Hundreds of environmental and activist websites backed by U.S.-based groups such as the Natural Resources Defense Council are protesting against the Canadian government’s measures to tweak the environmental law in favor of oil companies. The activist groups say that the government’s measure if approved in the Parliament, will allow irreversible exploitation of the Alberta’s tar sands, the third-largest oil reserves in the world. The bill will give the Conservatives a free hand to cut back laws that protect fish habitats, take away veto powers from the federal energy regulator, survey resource development projects and give the government a final say on approving all major pipelines.
Nearly 500 organizations including Greenpeace, World Wildlife Fund Canada and hundreds of others have blackened out their websites for 24-hours as a part of the “Black Out, Speak Out” demonstration to protest against the government diktat.
While the government wants to project Canada as an energy superpower through the measure, activists and opposition revolt the bill saying it will destroy Canada’s environment and result in regression of free speech.

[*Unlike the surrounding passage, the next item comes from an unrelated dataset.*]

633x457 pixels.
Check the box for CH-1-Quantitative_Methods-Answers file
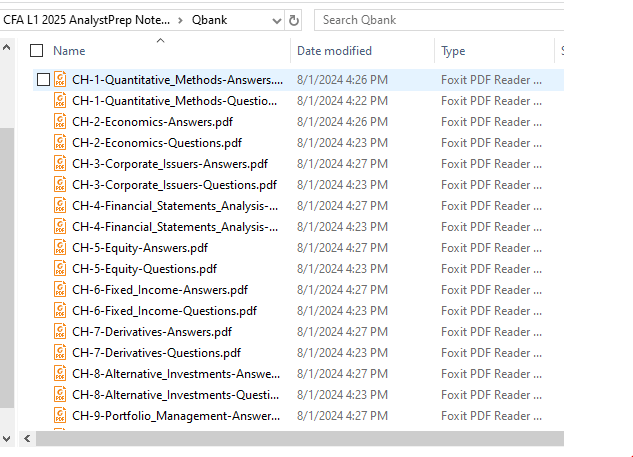point(43,79)
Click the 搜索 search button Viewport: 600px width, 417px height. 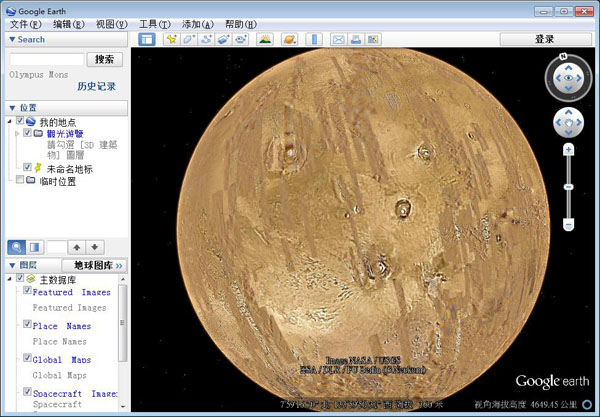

Organizations particularly oppose two planned pipelines – TransCanada Corp’s Keystone XL which would export tar sands to Texas and Enbridge Inc’s Northern Gateway which would travel from Alberta to the Pacific Coast. Extracting oil from tar sands is strenuous and requires more energy than crude oil.
Meanwhile, the government is aggressively promoting its idea that the bill will create more jobs, boost the economy without destroying the environment.